### Your task
List the lines of this listing that hold the word "Enable".

### Provided records

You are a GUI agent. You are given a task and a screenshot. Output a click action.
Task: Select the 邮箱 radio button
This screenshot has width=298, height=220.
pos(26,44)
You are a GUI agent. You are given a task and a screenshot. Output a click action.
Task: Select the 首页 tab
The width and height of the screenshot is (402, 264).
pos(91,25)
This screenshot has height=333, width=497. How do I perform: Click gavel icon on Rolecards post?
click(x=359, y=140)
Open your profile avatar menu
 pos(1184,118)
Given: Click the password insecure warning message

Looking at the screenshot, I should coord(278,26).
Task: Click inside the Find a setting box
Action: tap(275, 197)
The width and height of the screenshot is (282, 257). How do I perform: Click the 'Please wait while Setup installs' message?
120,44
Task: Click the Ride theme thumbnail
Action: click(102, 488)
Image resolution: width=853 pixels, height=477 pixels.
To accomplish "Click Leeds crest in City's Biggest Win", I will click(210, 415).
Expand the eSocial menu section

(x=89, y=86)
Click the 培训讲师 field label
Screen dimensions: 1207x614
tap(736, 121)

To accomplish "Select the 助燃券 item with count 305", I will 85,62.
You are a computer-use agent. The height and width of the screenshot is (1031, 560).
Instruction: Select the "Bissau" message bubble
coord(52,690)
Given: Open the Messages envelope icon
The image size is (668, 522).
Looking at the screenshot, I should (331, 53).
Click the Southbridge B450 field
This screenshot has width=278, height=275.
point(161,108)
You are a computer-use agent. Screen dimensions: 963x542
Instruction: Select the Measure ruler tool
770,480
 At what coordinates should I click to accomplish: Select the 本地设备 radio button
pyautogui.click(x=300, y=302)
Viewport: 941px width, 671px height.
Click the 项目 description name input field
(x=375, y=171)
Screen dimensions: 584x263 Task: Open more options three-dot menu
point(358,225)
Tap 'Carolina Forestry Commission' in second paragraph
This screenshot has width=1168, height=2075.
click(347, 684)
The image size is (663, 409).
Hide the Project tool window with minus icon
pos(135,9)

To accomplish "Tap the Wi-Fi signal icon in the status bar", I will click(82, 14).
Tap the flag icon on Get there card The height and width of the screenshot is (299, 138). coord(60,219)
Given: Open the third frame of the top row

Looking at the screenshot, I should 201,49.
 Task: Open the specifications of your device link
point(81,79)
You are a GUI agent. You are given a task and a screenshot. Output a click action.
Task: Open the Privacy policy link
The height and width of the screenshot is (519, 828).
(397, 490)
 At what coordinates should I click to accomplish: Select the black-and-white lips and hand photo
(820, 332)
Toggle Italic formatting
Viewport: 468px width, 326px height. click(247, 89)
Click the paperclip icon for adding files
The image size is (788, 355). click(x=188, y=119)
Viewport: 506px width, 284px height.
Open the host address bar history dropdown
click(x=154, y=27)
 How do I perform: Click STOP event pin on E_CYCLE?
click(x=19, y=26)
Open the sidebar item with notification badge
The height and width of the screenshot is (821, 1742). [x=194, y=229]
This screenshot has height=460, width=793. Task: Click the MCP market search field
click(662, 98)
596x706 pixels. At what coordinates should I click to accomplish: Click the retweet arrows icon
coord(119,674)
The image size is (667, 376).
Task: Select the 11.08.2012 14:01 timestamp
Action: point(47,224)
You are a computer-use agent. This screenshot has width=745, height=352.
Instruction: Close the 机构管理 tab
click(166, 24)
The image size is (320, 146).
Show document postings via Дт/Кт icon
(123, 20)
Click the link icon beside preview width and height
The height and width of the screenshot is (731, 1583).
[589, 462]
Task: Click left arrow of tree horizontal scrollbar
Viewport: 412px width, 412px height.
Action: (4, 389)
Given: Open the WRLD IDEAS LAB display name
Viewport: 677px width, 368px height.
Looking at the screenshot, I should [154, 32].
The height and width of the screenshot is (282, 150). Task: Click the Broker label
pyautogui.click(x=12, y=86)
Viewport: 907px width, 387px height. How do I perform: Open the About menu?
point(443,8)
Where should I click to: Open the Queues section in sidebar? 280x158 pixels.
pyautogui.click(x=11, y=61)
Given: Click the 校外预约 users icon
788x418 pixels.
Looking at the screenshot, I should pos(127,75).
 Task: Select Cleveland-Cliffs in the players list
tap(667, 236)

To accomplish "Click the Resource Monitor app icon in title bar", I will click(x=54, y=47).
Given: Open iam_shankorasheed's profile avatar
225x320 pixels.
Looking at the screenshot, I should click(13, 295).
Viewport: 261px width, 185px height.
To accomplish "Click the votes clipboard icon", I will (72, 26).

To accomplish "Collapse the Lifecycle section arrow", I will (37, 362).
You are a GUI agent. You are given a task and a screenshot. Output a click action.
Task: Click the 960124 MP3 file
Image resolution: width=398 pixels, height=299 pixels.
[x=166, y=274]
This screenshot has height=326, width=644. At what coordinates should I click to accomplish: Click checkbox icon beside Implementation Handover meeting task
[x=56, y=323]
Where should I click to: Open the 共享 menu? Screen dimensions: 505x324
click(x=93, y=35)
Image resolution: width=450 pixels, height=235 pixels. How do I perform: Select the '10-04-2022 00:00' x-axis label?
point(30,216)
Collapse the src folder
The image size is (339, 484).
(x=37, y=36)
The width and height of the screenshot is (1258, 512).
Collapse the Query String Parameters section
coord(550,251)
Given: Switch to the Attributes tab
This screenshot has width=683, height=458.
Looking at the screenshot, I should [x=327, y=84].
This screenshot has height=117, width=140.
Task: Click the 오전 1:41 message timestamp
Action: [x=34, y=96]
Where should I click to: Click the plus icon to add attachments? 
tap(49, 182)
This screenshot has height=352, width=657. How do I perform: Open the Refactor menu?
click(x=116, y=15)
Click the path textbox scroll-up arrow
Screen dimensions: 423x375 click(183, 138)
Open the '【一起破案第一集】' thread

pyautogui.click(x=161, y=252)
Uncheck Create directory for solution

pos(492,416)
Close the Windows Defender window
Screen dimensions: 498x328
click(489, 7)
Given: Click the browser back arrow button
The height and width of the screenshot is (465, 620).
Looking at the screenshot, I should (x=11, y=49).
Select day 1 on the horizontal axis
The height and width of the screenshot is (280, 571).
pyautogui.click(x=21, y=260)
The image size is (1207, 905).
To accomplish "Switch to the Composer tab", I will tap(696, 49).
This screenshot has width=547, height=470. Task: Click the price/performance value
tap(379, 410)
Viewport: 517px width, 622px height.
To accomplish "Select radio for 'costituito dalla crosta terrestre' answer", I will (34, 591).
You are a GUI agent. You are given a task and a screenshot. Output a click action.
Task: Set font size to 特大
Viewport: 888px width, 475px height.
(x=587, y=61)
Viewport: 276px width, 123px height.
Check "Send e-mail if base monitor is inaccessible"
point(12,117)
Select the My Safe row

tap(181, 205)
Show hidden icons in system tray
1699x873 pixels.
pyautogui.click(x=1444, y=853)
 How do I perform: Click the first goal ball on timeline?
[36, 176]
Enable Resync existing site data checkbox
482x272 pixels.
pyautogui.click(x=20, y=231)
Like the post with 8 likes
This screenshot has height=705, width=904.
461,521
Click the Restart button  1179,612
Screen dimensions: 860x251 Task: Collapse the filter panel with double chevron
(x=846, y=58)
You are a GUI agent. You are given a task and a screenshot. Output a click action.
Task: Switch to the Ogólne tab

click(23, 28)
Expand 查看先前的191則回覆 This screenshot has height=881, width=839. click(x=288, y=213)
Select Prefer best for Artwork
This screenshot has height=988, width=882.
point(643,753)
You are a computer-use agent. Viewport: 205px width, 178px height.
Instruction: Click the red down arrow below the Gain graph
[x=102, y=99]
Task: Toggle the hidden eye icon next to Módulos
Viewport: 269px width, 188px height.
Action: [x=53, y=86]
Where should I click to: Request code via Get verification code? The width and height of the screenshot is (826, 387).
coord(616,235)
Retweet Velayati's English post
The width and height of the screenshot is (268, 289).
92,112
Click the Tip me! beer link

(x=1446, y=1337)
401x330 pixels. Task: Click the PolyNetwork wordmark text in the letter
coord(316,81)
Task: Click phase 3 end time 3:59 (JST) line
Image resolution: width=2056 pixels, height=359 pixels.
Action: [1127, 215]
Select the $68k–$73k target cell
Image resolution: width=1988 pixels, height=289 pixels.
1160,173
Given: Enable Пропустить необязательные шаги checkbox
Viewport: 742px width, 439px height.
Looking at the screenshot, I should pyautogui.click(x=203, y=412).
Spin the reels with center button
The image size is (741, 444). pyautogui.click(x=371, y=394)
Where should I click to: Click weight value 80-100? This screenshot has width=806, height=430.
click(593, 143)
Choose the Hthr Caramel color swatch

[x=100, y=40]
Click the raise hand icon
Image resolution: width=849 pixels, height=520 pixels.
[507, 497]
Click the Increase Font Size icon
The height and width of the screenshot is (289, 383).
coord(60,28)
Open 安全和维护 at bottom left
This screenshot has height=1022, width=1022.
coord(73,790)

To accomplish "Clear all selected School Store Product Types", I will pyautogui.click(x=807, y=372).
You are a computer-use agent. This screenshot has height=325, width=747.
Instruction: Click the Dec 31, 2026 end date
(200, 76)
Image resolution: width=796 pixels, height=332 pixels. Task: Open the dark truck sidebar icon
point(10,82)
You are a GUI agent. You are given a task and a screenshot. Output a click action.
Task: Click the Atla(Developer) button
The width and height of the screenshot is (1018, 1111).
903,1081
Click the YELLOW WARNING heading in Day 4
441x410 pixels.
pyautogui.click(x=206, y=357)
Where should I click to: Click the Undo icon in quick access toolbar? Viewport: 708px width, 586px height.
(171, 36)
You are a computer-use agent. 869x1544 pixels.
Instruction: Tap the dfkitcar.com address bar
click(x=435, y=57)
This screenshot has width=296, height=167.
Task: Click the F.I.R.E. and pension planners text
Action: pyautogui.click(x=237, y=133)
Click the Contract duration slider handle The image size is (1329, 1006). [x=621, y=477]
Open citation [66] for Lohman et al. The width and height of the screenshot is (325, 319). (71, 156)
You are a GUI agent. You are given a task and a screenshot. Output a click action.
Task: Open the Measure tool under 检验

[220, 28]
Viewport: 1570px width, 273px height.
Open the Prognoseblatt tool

### Task answer
Enable Resync existing site data checkbox
Given: Enable Пропустить необязательные шаги checkbox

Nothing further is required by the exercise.